The way I see it the patch does two different things:

a) consider additional indexes by relaxing the pathkeys check

b) if there are no indexes, i.e. when an explicit Sort is needed,
consider reordering the columns by ndistinct

Not sure why those two parts couldn't be separated. I haven't tried
splitting the patch, of course, so I may be missing something.

In the worst case, one part will depend on the other, which is OK. It
still allows us to commit the first part and continue working on the
other one, for example.

>> 1) add_path() ensures that we only keep the one cheapest path sorted
>> path for each pathkeys. This patch somewhat defeats that because it
>> considers additional pathkeys (essentially any permutation of group
>> keys) as interesting. So we may end up with more paths in the list.
> Seems, index scan here could give benefits here only if:
>   1) it's a index only scan
>   2) it's a index full (opposite to only) scan but physical order of
> heap is
>      close to logical index order (ie table is clustered)
>
> In other cases costs of disk seeking will be very high. But on this
> stage of planing we don't know that facts yet. So we couldn't make a
> good decision here and should believe in add_path() logic.
>
Not sure what you mean? Surely we do costing of the paths at this stage,
so we can decide which one is cheaper etc. The decision which paths to
keep is done by add_path(), and it should stay like this, of course. I
wasn't suggesting to move the logic elsewhere.

> > I wonder if we should make the add_path() logic smarter to recognize
> when two
> > paths have different pathkeys but were generated to match the same
> grouping,
> > to reduce the number of paths added by this optimization. Currently
> we do that > for each pathkeys list independently, but we're considering
> many more pathkeys > orderings ...
>
> Hm. I tend to say no.
> select .. from t1 group by a, b
> union
> select .. from t2 group by a, b
>
> t1 and t2 could have different set of indexes and different
> distribution, so locally it could be cheaper to use one index (for
> example, one defined as (b, a) and second as (a,b,c,d) - second is
> larger) but totally - another (example: second table doesn't have (b,a)
> index)
>

But add_path() treats each of the relations independently, why couldn't
we pick a different index for each of the two relations?

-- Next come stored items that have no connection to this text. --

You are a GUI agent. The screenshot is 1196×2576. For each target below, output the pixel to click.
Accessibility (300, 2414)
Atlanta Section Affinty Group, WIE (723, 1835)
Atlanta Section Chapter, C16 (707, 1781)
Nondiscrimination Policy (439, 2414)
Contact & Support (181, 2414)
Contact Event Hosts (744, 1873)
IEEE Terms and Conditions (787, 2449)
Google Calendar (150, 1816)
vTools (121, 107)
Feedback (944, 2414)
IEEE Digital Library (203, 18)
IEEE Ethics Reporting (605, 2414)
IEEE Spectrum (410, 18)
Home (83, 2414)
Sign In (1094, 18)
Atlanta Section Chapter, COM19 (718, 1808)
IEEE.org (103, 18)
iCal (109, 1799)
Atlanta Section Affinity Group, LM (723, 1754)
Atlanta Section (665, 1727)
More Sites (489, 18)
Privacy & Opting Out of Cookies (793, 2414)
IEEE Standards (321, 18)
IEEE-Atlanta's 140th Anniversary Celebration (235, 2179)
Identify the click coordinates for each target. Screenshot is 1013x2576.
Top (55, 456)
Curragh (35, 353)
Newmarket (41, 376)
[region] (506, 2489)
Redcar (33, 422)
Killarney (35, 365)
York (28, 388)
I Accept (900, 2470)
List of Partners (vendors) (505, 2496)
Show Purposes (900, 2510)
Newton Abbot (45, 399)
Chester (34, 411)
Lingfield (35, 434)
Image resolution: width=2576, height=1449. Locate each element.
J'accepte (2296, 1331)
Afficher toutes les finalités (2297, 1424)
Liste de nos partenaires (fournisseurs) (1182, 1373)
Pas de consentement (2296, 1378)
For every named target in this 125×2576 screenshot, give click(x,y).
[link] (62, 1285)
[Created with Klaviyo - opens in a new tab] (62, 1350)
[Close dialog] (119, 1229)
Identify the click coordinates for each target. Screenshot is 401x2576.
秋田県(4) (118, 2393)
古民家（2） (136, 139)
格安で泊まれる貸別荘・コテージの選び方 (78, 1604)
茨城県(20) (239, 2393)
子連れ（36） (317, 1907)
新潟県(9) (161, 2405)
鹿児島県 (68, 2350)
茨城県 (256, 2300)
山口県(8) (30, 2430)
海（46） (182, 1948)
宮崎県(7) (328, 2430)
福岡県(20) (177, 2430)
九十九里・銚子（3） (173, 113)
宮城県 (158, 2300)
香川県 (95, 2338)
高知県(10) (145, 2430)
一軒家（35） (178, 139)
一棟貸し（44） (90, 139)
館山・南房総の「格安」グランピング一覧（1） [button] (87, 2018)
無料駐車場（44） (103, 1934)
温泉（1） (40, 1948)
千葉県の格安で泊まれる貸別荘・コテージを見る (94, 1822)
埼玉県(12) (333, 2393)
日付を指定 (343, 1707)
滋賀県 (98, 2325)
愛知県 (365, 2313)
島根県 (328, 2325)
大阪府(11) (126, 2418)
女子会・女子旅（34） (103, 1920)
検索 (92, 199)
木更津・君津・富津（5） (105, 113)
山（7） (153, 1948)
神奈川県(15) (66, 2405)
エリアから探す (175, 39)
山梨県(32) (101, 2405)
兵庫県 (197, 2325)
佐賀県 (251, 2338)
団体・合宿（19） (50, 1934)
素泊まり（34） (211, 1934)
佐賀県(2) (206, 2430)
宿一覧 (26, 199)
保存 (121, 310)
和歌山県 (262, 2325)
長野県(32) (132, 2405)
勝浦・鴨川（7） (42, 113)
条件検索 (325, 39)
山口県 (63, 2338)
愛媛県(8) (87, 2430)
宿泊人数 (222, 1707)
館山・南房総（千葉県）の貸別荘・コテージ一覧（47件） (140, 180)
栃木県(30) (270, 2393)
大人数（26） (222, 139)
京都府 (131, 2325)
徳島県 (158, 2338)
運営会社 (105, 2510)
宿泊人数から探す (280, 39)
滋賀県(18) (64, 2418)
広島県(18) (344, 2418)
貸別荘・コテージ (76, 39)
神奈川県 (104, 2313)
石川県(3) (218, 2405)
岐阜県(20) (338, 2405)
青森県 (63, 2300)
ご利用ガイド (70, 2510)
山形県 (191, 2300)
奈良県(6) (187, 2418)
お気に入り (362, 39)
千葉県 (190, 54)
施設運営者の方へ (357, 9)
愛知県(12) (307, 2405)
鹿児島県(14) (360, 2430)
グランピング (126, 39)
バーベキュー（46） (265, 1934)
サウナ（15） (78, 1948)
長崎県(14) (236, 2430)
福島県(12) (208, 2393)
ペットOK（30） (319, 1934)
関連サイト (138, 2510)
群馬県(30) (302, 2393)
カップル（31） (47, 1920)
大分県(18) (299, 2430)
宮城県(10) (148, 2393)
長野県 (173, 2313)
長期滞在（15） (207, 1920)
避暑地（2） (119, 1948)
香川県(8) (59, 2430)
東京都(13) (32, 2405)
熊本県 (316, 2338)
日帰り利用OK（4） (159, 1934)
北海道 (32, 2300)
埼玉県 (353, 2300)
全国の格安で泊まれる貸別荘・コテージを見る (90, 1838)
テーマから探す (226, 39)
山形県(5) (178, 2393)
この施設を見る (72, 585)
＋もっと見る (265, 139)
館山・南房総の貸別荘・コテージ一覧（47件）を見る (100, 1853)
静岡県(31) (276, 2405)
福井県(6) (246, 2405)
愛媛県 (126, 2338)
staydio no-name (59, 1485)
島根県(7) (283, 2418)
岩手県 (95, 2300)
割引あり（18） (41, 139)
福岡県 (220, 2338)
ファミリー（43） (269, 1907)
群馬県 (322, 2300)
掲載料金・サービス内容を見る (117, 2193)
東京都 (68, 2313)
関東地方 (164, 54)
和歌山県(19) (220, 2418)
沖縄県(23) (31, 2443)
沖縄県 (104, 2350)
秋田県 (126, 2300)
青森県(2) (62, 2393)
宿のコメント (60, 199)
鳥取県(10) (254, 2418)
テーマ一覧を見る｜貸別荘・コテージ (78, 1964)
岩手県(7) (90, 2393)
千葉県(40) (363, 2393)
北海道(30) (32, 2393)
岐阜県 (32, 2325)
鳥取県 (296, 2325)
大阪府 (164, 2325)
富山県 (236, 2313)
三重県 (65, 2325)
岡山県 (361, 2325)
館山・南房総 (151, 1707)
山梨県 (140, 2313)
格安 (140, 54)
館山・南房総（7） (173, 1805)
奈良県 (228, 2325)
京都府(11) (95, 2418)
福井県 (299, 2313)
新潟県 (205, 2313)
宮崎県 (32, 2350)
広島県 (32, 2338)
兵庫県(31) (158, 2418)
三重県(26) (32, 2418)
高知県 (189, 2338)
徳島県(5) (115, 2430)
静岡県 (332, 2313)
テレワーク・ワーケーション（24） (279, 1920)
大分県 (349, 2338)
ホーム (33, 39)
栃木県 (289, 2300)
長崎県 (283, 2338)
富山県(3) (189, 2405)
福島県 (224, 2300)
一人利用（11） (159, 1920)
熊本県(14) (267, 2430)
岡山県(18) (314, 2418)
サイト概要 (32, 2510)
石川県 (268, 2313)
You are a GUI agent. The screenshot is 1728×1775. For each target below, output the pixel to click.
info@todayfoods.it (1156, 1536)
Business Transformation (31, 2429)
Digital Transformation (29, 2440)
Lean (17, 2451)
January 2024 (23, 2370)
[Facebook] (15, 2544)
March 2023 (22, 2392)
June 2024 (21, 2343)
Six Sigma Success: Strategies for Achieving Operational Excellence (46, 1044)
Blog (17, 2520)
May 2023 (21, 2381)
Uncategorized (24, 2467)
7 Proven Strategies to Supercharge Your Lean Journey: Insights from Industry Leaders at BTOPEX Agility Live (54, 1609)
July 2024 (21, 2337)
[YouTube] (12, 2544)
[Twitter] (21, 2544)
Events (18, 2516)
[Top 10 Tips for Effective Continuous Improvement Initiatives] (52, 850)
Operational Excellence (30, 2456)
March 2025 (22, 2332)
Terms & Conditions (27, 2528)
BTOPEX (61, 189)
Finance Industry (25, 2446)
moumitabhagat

>> 2) sort reordering based on ndistinct estimates
>
>> But thinking about this optimization, I'm worried it relies on a
>> couple of important assumptions. For now those decisions could have be
>> made by the person writing the SQL query, but this optimization makes
>> that impossible. So we really need to get this right.
> Hm, sql by design should not be used that way, but, of course, it's used :(
>

Well, yes and no. I'm not worried about people relying on us to give
them some ordering - they can (and should) add an ORDER BY clause to fix
that. I'm more worried about the other stuff.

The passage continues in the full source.